Sklearn for text categorization __ algorithm

Source: Internet
Author: User
Tags benchmark pprint

Text mining paper did not find a unified benchmark, had to run the program, passing through the predecessors if you know 20newsgroups or other useful common data set classification (preferably all class classification results, All or take part of the characteristics do not care about the trouble message to inform the benchmark now, Wan Xie.

Well, say the text. 20newsgroups 3 data sets are available on the website, where we use the most primitive 20news-19997.tar.gz.


is divided into the following processes:

Loading data collection feature classification Naive Bayes KNN SVM Clustering Description: scipy official online has a reference, but look a bit messy, and there are bugs. In this article, we divided the block to see.
Environment:python 2.7 + scipy (Scikit-learn)
1. Loading data sets
Download data set from 20news-19997.tar.gz, unzip to Scikit_learn_data folder, load data, see code comment.[Python]View Plain Copy #first extract the News_group dataset To/scikit_learn_data from sklearn.datasets import fetch_20n Ewsgroups #all Categories #newsgroup_train = fetch_20newsgroups (subset= ' train ') #part categories categories = [' Co Mp.graphics ', ' comp.os.ms-windows.misc ', ' comp.sys.ibm.pc.hardware ', ' comp.sys.mac.hardware ', ' comp.windows.x '   ]; Newsgroup_train = fetch_20newsgroups (subset = ' train ', categories = categories);

Can test whether the load is good:[Python]View Plain copy #print category names from Pprint import pprint pprint (List (newsgroup_train.target_names))
Result: [' comp.graphics ',
' Comp.os.ms-windows.misc ',
' Comp.sys.ibm.pc.hardware ',
' Comp.sys.mac.hardware ',
' Comp.windows.x ']







2. Tim Feature:Just load came in Newsgroup_train is a document, we want to extract feature, that is, the word frequency ah God horse, with fit_transform
Method 1. Hashingvectorizer, specify the number of feature
[Python]  View plain  copy   #newsgroup_train. data is the original documents, but  we need to extract the    #feature  vectors inorder to  model the text data   From sklearn.feature_extraction.text import  HashingVectorizer   Vectorizer = hashingvectorizer (stop_words =  ' 中文版 ', non_negative = true,                                    n_features = 10000)    Fea_train = vectorizer.fit_transform (newsgroup_ Train.data)    fea_test = vectorizer.fit_transform (newsgroups_test.data);          #return  feature vector  ' Fea_train '  [n_samples,n_features]   print  ' SIze of fea_train: '  + repr (fea_train.shape)    print  ' Size of fea_ Train: '  + repr (fea_test.shape)    #11314  documents, 130107 vectors for  all categories   print  ' the average feature sparsity is {0:. 3f}% '. Format (   fea_train.nnz/float (fea_train.shape[0]*fea_train.shape[1)) *

Contact Us

The content source of this page is from Internet, which doesn't represent Alibaba Cloud's opinion; products and services mentioned on that page don't have any relationship with Alibaba Cloud. If the content of the page makes you feel confusing, please write us an email, we will handle the problem within 5 days after receiving your email.

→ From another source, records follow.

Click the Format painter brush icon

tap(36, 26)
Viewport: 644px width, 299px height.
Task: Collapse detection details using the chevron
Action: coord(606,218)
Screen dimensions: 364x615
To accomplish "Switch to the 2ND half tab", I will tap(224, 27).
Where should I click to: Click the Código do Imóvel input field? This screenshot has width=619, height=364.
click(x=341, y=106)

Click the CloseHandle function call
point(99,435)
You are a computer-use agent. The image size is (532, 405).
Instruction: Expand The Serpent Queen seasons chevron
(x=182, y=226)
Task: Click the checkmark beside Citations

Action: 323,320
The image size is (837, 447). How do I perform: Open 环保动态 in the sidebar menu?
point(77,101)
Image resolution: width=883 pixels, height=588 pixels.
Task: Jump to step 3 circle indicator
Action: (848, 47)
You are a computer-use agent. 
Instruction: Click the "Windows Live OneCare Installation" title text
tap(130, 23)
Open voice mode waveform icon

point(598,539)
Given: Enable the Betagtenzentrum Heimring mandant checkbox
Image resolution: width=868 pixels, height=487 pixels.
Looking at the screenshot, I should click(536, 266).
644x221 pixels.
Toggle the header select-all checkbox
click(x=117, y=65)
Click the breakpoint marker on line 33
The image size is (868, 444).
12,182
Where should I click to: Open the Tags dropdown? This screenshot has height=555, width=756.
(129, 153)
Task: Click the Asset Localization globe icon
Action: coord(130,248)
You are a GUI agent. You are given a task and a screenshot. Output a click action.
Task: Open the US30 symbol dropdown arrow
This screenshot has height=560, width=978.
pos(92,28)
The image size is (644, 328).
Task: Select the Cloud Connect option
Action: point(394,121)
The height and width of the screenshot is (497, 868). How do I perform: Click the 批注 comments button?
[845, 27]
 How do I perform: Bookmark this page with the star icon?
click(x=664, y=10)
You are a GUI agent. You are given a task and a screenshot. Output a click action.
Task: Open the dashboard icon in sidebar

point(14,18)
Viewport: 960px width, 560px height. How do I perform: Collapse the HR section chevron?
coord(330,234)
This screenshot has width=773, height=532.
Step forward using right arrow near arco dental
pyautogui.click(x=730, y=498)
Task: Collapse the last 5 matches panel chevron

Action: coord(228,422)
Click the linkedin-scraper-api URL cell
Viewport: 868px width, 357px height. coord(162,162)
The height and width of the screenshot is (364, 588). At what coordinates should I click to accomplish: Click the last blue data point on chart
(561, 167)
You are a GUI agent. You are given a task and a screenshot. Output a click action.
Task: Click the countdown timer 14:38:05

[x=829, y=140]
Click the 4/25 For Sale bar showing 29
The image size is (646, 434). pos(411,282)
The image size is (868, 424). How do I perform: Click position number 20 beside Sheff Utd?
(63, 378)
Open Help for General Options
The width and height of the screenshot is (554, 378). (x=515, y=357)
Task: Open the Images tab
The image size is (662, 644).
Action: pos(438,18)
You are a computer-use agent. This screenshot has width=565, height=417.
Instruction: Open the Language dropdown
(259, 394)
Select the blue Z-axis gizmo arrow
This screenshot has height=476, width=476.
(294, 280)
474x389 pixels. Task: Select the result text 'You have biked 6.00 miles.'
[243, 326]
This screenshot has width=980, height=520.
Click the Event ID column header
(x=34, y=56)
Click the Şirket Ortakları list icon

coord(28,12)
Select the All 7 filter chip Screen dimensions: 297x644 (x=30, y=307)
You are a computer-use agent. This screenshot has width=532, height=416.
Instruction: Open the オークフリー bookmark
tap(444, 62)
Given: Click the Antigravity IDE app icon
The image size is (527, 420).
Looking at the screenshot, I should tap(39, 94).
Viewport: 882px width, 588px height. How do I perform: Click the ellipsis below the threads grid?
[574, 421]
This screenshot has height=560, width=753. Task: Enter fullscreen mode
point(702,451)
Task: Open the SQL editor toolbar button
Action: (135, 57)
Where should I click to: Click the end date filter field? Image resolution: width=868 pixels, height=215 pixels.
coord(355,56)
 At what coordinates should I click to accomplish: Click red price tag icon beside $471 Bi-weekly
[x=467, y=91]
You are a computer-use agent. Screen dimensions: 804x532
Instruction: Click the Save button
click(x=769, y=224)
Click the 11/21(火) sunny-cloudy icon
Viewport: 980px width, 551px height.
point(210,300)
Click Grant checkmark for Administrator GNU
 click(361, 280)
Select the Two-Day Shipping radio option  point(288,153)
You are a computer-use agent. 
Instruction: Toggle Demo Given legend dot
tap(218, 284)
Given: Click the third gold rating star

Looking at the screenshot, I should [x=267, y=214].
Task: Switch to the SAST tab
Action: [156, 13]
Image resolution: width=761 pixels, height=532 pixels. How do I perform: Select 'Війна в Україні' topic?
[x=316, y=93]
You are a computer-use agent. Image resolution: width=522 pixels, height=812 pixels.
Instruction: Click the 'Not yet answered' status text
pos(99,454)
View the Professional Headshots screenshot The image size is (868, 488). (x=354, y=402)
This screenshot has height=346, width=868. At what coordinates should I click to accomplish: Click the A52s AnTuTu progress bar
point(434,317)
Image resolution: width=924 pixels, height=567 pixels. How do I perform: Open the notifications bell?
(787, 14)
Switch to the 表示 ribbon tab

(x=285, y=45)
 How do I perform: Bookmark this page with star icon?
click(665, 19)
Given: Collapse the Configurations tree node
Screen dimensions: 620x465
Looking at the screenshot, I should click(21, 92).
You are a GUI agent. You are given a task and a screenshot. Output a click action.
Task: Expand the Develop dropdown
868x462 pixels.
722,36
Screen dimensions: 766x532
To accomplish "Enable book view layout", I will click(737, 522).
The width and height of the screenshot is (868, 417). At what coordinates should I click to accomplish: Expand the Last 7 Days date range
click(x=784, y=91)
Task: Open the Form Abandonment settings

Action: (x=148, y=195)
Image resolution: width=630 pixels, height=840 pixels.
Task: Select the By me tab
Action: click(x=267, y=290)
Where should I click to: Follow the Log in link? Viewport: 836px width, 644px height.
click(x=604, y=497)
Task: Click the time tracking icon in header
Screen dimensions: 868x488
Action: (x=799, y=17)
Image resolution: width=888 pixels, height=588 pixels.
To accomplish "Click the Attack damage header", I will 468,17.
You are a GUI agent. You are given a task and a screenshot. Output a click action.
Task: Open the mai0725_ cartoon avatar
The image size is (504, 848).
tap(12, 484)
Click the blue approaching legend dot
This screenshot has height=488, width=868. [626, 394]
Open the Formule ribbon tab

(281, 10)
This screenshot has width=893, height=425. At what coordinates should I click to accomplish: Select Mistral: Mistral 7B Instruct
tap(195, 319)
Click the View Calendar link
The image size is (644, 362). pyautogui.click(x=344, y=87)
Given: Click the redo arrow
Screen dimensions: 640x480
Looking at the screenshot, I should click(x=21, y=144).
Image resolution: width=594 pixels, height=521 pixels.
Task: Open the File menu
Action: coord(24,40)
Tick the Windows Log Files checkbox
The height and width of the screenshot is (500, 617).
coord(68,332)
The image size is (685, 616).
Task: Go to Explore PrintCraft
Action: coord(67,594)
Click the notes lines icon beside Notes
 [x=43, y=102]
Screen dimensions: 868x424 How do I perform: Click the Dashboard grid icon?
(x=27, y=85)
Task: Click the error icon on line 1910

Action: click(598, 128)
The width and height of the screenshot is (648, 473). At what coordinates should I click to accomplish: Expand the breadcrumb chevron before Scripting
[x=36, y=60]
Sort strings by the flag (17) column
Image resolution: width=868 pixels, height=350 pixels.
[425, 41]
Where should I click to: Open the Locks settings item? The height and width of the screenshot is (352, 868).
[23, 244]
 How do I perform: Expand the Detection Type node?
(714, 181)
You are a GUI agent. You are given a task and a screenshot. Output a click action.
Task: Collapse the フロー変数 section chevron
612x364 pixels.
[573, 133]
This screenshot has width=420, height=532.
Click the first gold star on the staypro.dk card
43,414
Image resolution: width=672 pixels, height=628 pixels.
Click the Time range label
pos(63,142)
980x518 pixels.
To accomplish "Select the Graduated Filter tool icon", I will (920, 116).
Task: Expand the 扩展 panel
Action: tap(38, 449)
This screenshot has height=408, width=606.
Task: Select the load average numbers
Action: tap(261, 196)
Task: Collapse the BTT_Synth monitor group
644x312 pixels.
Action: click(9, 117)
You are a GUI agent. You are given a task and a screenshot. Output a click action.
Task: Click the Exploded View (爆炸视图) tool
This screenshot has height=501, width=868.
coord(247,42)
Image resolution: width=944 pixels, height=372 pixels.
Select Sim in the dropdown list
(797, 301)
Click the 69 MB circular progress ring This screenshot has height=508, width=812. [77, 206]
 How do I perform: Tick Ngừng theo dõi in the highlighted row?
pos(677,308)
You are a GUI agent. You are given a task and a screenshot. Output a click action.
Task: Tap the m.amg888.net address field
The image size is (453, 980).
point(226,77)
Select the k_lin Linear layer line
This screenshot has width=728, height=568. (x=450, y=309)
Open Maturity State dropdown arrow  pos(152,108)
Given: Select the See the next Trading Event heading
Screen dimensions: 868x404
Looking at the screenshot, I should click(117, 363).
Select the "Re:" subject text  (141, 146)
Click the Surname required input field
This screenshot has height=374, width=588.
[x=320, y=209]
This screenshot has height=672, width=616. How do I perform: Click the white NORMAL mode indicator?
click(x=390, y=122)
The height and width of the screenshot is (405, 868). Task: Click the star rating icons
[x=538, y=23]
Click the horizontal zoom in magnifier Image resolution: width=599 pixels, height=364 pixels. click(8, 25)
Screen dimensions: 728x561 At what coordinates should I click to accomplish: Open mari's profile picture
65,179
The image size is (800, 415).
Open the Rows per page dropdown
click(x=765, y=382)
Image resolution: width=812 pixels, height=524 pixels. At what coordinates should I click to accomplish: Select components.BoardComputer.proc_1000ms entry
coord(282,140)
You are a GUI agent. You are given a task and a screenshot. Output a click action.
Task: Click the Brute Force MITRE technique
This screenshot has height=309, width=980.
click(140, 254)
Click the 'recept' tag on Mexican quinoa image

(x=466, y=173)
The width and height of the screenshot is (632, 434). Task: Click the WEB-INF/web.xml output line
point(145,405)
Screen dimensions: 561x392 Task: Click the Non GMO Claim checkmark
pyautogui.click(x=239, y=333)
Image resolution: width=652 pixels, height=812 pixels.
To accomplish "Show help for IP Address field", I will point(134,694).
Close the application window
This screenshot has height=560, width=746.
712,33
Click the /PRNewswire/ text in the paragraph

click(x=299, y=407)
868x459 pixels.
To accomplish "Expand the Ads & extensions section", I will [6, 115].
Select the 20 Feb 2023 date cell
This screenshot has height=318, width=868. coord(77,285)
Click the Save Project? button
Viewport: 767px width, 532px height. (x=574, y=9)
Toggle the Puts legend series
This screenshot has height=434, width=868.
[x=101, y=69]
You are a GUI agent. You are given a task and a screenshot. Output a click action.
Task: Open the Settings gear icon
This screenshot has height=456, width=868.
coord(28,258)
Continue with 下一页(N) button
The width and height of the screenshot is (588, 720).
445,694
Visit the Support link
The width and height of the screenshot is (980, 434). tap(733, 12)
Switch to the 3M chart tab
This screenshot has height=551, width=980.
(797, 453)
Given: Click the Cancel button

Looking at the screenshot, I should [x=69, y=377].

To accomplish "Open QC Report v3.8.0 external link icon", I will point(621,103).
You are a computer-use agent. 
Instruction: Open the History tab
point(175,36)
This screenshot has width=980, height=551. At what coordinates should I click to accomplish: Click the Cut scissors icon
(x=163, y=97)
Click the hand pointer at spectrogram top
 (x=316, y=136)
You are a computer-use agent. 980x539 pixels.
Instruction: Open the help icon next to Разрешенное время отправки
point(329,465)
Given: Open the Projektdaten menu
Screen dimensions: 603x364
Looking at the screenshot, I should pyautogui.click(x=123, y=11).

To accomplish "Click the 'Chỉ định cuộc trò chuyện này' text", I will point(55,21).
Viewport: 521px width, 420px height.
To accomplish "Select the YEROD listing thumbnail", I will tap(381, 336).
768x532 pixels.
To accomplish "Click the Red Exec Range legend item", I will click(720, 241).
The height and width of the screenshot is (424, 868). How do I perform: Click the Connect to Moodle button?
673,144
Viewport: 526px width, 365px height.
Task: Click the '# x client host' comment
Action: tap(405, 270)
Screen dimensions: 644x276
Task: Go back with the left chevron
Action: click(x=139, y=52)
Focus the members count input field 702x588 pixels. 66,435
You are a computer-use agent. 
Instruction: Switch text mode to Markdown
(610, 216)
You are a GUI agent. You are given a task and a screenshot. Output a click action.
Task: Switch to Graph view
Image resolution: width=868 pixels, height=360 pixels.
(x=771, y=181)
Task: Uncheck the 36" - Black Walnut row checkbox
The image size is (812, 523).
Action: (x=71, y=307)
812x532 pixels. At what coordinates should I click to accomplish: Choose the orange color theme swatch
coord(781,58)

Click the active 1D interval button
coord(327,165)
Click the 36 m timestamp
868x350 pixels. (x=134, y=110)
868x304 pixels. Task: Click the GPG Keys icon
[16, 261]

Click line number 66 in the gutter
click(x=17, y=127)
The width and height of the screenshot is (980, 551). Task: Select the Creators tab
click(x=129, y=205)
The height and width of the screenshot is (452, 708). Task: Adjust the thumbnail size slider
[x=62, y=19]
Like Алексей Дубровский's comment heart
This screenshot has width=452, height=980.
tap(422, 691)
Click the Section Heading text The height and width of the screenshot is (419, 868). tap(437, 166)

If you find any instances of plagiarism from the community, please send an email to: info-contact@alibabacloud.com and provide relevant evidence. A staff member will contact you within 5 working days.

A Free Trial That Lets You Build Big!

Start building with 50+ products and up to 12 months usage for Elastic Compute Service

  • Sales Support

    1 on 1 presale consultation

  • After-Sales Support

    24/7 Technical Support 6 Free Tickets per Quarter Faster Response

  • Alibaba Cloud offers highly flexible support services tailored to meet your exact needs.